▶ What needs to be done: Change "icon" to "symbol" in the items from the line with "Open Controller options gear-gamepad icon" through the end of the items, and give those lines again with nothing else altered.

▶ Provided entries:
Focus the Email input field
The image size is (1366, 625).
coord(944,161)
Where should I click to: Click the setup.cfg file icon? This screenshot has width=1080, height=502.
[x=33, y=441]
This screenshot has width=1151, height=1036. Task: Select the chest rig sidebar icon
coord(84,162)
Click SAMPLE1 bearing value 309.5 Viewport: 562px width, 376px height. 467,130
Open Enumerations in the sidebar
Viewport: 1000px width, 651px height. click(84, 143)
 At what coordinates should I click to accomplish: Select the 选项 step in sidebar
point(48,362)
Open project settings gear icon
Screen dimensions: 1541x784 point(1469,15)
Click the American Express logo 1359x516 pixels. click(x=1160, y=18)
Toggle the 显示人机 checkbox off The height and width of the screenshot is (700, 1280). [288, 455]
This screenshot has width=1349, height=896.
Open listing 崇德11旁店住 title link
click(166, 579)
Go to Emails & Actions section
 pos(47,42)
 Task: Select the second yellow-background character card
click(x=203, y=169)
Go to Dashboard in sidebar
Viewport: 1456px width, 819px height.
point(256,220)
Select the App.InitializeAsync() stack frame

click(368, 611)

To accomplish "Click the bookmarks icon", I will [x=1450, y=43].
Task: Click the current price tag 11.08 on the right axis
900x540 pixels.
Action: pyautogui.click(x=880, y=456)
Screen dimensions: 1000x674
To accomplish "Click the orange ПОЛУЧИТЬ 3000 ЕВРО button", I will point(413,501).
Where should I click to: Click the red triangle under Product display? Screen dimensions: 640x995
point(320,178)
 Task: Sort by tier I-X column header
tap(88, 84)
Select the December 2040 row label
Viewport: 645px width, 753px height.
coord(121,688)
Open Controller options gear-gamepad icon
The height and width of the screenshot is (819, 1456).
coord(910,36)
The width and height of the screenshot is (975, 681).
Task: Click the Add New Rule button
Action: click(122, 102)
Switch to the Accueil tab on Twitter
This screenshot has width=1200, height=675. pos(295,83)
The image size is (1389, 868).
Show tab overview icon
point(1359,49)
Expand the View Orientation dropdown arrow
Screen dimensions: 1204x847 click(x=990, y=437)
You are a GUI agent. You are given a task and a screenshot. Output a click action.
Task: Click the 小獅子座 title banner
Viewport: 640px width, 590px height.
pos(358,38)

▶ Answer in full:
Open Controller options gear-gamepad symbol
The height and width of the screenshot is (819, 1456).
coord(910,36)
The width and height of the screenshot is (975, 681).
Task: Click the Add New Rule button
Action: click(122, 102)
Switch to the Accueil tab on Twitter
This screenshot has width=1200, height=675. pos(295,83)
The image size is (1389, 868).
Show tab overview symbol
point(1359,49)
Expand the View Orientation dropdown arrow
Screen dimensions: 1204x847 click(x=990, y=437)
You are a GUI agent. You are given a task and a screenshot. Output a click action.
Task: Click the 小獅子座 title banner
Viewport: 640px width, 590px height.
pos(358,38)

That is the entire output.